## [Instructions to follow]
Format every line of the rows below as a JSON list of strings, with one string for each line and blank lines omitted.
* Start Data shown *
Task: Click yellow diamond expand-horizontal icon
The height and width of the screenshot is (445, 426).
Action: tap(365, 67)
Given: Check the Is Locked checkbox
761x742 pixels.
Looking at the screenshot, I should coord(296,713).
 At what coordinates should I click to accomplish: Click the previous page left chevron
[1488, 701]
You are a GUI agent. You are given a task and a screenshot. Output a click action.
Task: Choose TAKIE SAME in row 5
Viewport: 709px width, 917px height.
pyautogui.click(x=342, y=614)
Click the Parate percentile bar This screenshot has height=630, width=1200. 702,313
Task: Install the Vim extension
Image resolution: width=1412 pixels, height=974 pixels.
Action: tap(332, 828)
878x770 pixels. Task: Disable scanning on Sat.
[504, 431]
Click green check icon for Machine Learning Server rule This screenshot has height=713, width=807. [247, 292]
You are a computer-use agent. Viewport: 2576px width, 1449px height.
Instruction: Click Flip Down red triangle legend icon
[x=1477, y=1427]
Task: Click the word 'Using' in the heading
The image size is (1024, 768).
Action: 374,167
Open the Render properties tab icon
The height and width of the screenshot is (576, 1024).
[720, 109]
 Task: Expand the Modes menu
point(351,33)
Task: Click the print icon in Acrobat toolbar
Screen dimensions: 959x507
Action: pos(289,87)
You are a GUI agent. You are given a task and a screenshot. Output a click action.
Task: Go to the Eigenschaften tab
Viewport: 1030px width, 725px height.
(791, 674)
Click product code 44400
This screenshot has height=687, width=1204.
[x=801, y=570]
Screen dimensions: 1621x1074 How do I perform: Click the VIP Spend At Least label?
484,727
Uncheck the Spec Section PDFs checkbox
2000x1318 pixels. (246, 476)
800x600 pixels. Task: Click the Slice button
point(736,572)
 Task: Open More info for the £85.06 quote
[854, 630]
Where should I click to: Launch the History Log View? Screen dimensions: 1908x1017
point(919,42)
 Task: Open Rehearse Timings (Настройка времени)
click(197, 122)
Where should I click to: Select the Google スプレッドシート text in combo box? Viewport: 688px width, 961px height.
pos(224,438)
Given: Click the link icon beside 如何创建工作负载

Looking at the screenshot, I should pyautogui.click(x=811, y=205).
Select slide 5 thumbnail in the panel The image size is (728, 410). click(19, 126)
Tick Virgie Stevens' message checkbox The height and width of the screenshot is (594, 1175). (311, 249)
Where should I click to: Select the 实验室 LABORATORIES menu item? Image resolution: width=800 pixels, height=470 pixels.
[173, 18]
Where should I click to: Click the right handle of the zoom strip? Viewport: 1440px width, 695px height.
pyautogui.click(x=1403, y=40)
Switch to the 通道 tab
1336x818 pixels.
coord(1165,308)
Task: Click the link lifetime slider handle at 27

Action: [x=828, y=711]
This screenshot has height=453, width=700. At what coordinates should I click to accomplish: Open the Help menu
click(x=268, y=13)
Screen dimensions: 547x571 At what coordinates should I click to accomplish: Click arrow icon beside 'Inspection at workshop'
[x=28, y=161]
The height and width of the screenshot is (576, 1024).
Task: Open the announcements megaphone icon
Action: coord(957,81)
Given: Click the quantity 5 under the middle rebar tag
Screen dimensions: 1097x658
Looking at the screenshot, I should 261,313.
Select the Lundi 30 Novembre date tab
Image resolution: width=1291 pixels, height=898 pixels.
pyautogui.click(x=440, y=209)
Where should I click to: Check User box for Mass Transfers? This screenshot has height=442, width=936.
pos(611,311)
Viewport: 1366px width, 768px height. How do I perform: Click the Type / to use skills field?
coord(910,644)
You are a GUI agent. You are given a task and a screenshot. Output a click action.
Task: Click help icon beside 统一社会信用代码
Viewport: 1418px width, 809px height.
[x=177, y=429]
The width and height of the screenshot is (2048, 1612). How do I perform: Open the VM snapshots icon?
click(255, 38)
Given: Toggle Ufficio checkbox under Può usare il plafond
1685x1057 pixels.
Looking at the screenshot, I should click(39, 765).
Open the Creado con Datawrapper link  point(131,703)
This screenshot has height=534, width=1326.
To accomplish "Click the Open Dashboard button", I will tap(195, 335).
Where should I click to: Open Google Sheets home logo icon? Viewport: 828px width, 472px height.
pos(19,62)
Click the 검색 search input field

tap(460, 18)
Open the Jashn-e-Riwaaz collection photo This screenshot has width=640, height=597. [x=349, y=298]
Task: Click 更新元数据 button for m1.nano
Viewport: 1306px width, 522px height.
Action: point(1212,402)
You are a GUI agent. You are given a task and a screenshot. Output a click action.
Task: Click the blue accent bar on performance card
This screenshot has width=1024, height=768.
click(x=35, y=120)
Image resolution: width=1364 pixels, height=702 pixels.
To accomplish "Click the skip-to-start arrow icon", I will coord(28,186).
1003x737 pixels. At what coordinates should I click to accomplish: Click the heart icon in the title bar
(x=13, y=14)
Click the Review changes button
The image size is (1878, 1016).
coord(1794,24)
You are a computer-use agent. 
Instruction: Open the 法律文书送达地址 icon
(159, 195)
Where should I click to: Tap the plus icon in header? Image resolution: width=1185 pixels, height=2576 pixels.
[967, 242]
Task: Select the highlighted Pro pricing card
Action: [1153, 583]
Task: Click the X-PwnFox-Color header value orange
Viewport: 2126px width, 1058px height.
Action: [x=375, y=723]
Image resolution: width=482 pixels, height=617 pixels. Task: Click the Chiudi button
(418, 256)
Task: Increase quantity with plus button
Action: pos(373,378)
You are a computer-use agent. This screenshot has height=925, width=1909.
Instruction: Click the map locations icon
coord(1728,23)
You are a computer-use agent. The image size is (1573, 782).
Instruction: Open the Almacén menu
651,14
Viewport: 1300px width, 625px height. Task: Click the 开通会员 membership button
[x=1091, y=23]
* End Data shown *
## [Completed task]
[
  "Task: Click yellow diamond expand-horizontal icon",
  "The height and width of the screenshot is (445, 426).",
  "Action: tap(365, 67)",
  "Given: Check the Is Locked checkbox",
  "761x742 pixels.",
  "Looking at the screenshot, I should coord(296,713).",
  " At what coordinates should I click to accomplish: Click the previous page left chevron",
  "[1488, 701]",
  "You are a GUI agent. You are given a task and a screenshot. Output a click action.",
  "Task: Choose TAKIE SAME in row 5",
  "Viewport: 709px width, 917px height.",
  "pyautogui.click(x=342, y=614)",
  "Click the Parate percentile bar This screenshot has height=630, width=1200. 702,313",
  "Task: Install the Vim extension",
  "Image resolution: width=1412 pixels, height=974 pixels.",
  "Action: tap(332, 828)",
  "878x770 pixels. Task: Disable scanning on Sat.",
  "[504, 431]",
  "Click green check icon for Machine Learning Server rule This screenshot has height=713, width=807. [247, 292]",
  "You are a computer-use agent. Viewport: 2576px width, 1449px height.",
  "Instruction: Click Flip Down red triangle legend icon",
  "[x=1477, y=1427]",
  "Task: Click the word 'Using' in the heading",
  "The image size is (1024, 768).",
  "Action: 374,167",
  "Open the Render properties tab icon",
  "The height and width of the screenshot is (576, 1024).",
  "[720, 109]",
  " Task: Expand the Modes menu",
  "point(351,33)",
  "Task: Click the print icon in Acrobat toolbar",
  "Screen dimensions: 959x507",
  "Action: pos(289,87)",
  "You are a GUI agent. You are given a task and a screenshot. Output a click action.",
  "Task: Go to the Eigenschaften tab",
  "Viewport: 1030px width, 725px height.",
  "(791, 674)",
  "Click product code 44400",
  "This screenshot has height=687, width=1204.",
  "[x=801, y=570]",
  "Screen dimensions: 1621x1074 How do I perform: Click the VIP Spend At Least label?",
  "484,727",
  "Uncheck the Spec Section PDFs checkbox",
  "2000x1318 pixels. (246, 476)",
  "800x600 pixels. Task: Click the Slice button",
  "point(736,572)",
  " Task: Open More info for the £85.06 quote",
  "[854, 630]",
  "Where should I click to: Launch the History Log View? Screen dimensions: 1908x1017",
  "point(919,42)",
  " Task: Open Rehearse Timings (Настройка времени)",
  "click(197, 122)",
  "Where should I click to: Select the Google スプレッドシート text in combo box? Viewport: 688px width, 961px height.",
  "pos(224,438)",
  "Given: Click the link icon beside 如何创建工作负载",
  "Looking at the screenshot, I should pyautogui.click(x=811, y=205).",
  "Select slide 5 thumbnail in the panel The image size is (728, 410). click(19, 126)",
  "Tick Virgie Stevens' message checkbox The height and width of the screenshot is (594, 1175). (311, 249)",
  "Where should I click to: Select the 实验室 LABORATORIES menu item? Image resolution: width=800 pixels, height=470 pixels.",
  "[173, 18]",
  "Where should I click to: Click the right handle of the zoom strip? Viewport: 1440px width, 695px height.",
  "pyautogui.click(x=1403, y=40)",
  "Switch to the 通道 tab",
  "1336x818 pixels.",
  "coord(1165,308)",
  "Task: Click the link lifetime slider handle at 27",
  "Action: [x=828, y=711]",
  "This screenshot has height=453, width=700. At what coordinates should I click to accomplish: Open the Help menu",
  "click(x=268, y=13)",
  "Screen dimensions: 547x571 At what coordinates should I click to accomplish: Click arrow icon beside 'Inspection at workshop'",
  "[x=28, y=161]",
  "The height and width of the screenshot is (576, 1024).",
  "Task: Open the announcements megaphone icon",
  "Action: coord(957,81)",
  "Given: Click the quantity 5 under the middle rebar tag",
  "Screen dimensions: 1097x658",
  "Looking at the screenshot, I should 261,313.",
  "Select the Lundi 30 Novembre date tab",
  "Image resolution: width=1291 pixels, height=898 pixels.",
  "pyautogui.click(x=440, y=209)",
  "Where should I click to: Check User box for Mass Transfers? This screenshot has height=442, width=936.",
  "pos(611,311)",
  "Viewport: 1366px width, 768px height. How do I perform: Click the Type / to use skills field?",
  "coord(910,644)",
  "You are a GUI agent. You are given a task and a screenshot. Output a click action.",
  "Task: Click help icon beside 统一社会信用代码",
  "Viewport: 1418px width, 809px height.",
  "[x=177, y=429]",
  "The width and height of the screenshot is (2048, 1612). How do I perform: Open the VM snapshots icon?",
  "click(255, 38)",
  "Given: Toggle Ufficio checkbox under Può usare il plafond",
  "1685x1057 pixels.",
  "Looking at the screenshot, I should click(39, 765).",
  "Open the Creado con Datawrapper link  point(131,703)",
  "This screenshot has height=534, width=1326.",
  "To accomplish \"Click the Open Dashboard button\", I will tap(195, 335).",
  "Where should I click to: Open Google Sheets home logo icon? Viewport: 828px width, 472px height.",
  "pos(19,62)",
  "Click the 검색 search input field",
  "tap(460, 18)",
  "Open the Jashn-e-Riwaaz collection photo This screenshot has width=640, height=597. [x=349, y=298]",
  "Task: Click 更新元数据 button for m1.nano",
  "Viewport: 1306px width, 522px height.",
  "Action: point(1212,402)",
  "You are a GUI agent. You are given a task and a screenshot. Output a click action.",
  "Task: Click the blue accent bar on performance card",
  "This screenshot has width=1024, height=768.",
  "click(x=35, y=120)",
  "Image resolution: width=1364 pixels, height=702 pixels.",
  "To accomplish \"Click the skip-to-start arrow icon\", I will coord(28,186).",
  "1003x737 pixels. At what coordinates should I click to accomplish: Click the heart icon in the title bar",
  "(x=13, y=14)",
  "Click the Review changes button",
  "The image size is (1878, 1016).",
  "coord(1794,24)",
  "You are a computer-use agent. ",
  "Instruction: Open the 法律文书送达地址 icon",
  "(159, 195)",
  "Where should I click to: Tap the plus icon in header? Image resolution: width=1185 pixels, height=2576 pixels.",
  "[967, 242]",
  "Task: Select the highlighted Pro pricing card",
  "Action: [1153, 583]",
  "Task: Click the X-PwnFox-Color header value orange",
  "Viewport: 2126px width, 1058px height.",
  "Action: [x=375, y=723]",
  "Image resolution: width=482 pixels, height=617 pixels. Task: Click the Chiudi button",
  "(418, 256)",
  "Task: Increase quantity with plus button",
  "Action: pos(373,378)",
  "You are a computer-use agent. This screenshot has height=925, width=1909.",
  "Instruction: Click the map locations icon",
  "coord(1728,23)",
  "You are a computer-use agent. The image size is (1573, 782).",
  "Instruction: Open the Almacén menu",
  "651,14",
  "Viewport: 1300px width, 625px height. Task: Click the 开通会员 membership button",
  "[x=1091, y=23]"
]